-- Start MATERIAL PROVIDED --

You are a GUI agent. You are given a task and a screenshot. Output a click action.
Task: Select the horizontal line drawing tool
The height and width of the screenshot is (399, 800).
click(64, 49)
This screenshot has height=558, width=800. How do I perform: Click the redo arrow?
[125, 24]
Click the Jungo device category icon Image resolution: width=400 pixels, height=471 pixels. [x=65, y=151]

-- End MATERIAL PROVIDED --
-- Start MATERIAL PROVIDED --

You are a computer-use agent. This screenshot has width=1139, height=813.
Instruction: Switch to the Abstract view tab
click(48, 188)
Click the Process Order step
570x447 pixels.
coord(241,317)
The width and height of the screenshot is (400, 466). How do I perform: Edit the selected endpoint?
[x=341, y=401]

-- End MATERIAL PROVIDED --

• _WHAT YOU ARE ASKED TO DO_
Can you edit the stretch from the line containing "Click the Process Order step" through the line containing "[x=341, y=401]" so that "endpoint" becomes "waypoint", and give back only those lines with nothing else changed?

• _ANSWER FOR THE TASK_
Click the Process Order step
570x447 pixels.
coord(241,317)
The width and height of the screenshot is (400, 466). How do I perform: Edit the selected waypoint?
[x=341, y=401]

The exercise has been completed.